Основатель компании «Ценципер», издательского дома «Афиша», компании «Сделано». Руководил созданием концепции Парка Горького и ВДНХ, проектированием бизнеса в Yota
— Уже полгода вы наблюдаете за домом 9 на улице Воронцовские Пруды. Что это за проект?
— Этот проект не похож на то, что мы обычно делаем. Компания «Ценципер» имеет дело с большими организациями, которым придумывает новые продукты и пользовательский опыт. Но иногда мы делаем вещи для души — разной степени странности и ненужности.

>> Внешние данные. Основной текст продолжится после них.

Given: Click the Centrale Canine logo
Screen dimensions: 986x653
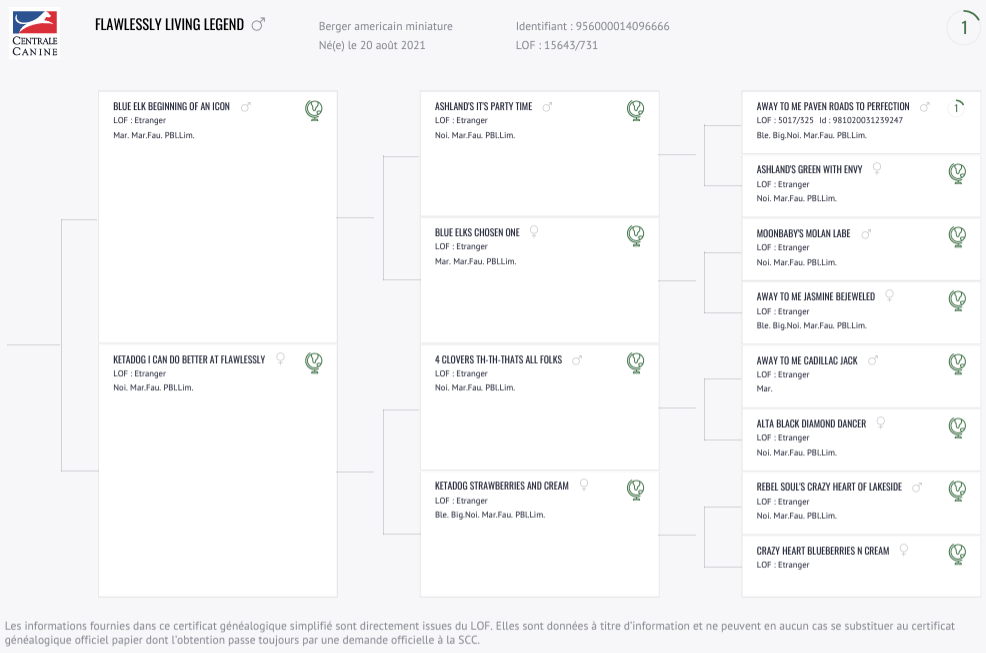Looking at the screenshot, I should click(x=35, y=33).
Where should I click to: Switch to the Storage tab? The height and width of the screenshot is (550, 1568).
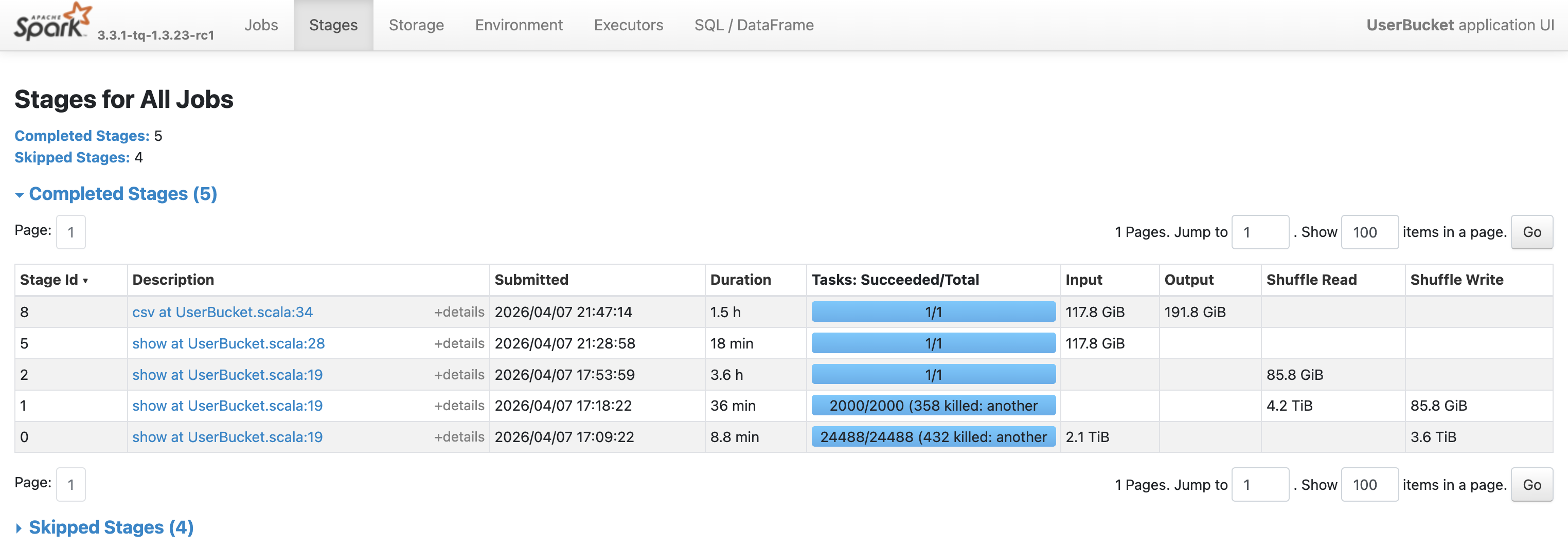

Эта идея выросла из разговоров о том, какие места кажутся нам интересными и необычными, а какие нет. Изначально я думал о доме на 9-й Парковой, в котором провел детство. Но вскоре понял, что ничего уникального в нем нет, у всех нас есть подобное место. И чтобы не фонила ничья персональная история, мы решили выбрать самое типичное и заурядное здание. В результате нашли дом, к которому никто из нас не имеет никакого личного отношения, — на улице Воронцовские Пруды, дом 9. Это типовая застройка, не памятник архитектуры, там не жили знаменитости, его не собираются сносить.
Мы начали на этот дом внимательно смотреть. Мне интересен этот эффект: ты берешь что‑то, что как бы не имеет никакой ценности, но чем больше ты тратишь времени на взаимодействие с этим объектом и изучение его истории, тем менее заурядным он тебе кажется. Мы могли бы взять любое другое здание, и это сработало бы точно так же.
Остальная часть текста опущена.